On top of playing a sound, you could also change an object's material (eg light an LED) using the Change Material script.

They also provide a script to play video on a Video Player. Set the obect's screen's Material Property to _Basemap. Then in the On Activate callback list, add one to call the Video Player's TogglePlayPause method.

Showing/Hiding pointing Rays

Disabling the Ray Interactor altogether

  1. On the XR Rig's Left and Right hand controllers, remove the XR Ray Interactor, XR Interactor Line Visual and Line Renderer.
  2. Instead, add an XR Direct Interactor.
  3. Add a Sphere Collider. Enable "Is Trigger". Adjust the Radius. .1m is a good value.
  4. Check "Hide Controller on Select" to hide the hands when you pick up an object.

Selectively disabling the Ray Interactor

  1. Create a new layer called "Raycasts".
  2. Move the objects you want to allow ray-casting on to the newly created "Raycasts" layer.
  3. In the XR Ray Interactor, set the Interaction Layer Mask to the "Raycasts" layer.

It is also possible to keep both Interactors on each hand.

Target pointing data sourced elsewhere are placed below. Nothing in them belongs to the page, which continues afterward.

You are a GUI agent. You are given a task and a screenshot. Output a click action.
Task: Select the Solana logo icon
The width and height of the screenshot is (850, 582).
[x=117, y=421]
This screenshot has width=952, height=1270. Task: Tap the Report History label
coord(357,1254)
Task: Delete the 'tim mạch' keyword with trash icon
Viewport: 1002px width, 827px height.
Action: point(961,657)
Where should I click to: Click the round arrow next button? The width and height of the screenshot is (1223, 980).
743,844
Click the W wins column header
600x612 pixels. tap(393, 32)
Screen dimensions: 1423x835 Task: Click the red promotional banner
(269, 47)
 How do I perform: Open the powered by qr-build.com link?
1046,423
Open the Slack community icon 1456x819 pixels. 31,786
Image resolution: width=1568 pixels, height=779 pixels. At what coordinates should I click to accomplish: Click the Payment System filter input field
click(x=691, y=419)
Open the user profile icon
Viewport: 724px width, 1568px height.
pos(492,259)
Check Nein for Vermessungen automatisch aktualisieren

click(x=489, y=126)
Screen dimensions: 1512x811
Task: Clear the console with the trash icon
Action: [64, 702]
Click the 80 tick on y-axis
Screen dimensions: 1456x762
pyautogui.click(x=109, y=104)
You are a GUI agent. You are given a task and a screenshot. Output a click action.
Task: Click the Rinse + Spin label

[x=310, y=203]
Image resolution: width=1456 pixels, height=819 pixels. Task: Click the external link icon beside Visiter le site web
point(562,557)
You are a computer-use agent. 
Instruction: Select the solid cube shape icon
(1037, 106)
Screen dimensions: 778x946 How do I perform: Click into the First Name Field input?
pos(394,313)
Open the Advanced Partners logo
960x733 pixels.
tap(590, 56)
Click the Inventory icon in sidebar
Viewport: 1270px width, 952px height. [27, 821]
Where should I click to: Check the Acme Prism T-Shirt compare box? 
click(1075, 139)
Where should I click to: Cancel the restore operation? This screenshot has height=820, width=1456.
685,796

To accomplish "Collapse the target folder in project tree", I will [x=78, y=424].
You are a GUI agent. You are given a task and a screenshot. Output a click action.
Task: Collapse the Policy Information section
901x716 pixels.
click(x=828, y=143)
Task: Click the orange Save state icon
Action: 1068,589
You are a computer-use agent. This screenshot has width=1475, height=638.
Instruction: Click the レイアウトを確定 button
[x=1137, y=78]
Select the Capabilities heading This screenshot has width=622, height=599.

In the tutorial, they put the Ray Interactor in an empty GameObject.

More scripts

  • On Button Press. Bind a path (eg XR Controller, Left Hand, Optional Controls, primary button) with a callback.

Using hands as controllers

See https://developer.oculus.com/documentation/unity/unity-handtracking/.

User Interface

  1. Create an XR, UI Canvas.
  2. Make it smaller. A scale of .01 is a good start.
  3. Set Render Mode to World Space.
  4. Set Order in Layer to 1, so that it is on top of everything else.
  5. Add regular UI components like UI, Text (TextMeshPro), Button (TextMeshPro), Image.
  6. Disable raycasting on components where we don't want to raycast. For Images, it's the Raycast Target flag. For Text (TextMeshPro), expand Extra Settings to find the Raycast Target flag.

To make Buttons respond to a click, add a callback to the On Click event.

Other useful scripts

Teleport Player

Teleports the player. Set the Anchor to a teleportation Anchor like a mat in the tutorial. Set the Provider to the XR Rig.

ShowMessagesFromList

To go through several strings when the user clicks Next. Call NextMessage() to switch a Text (TextMeshPro) to the next message. The Component fires the OnComplete event when there are no more messages to display.

Manually Select Object

Used in the paint tutorial. When the user pushes a button, it attaches the Paintbrush interactable. This way, the user doesn't have to find the Paintbrush and pick it up.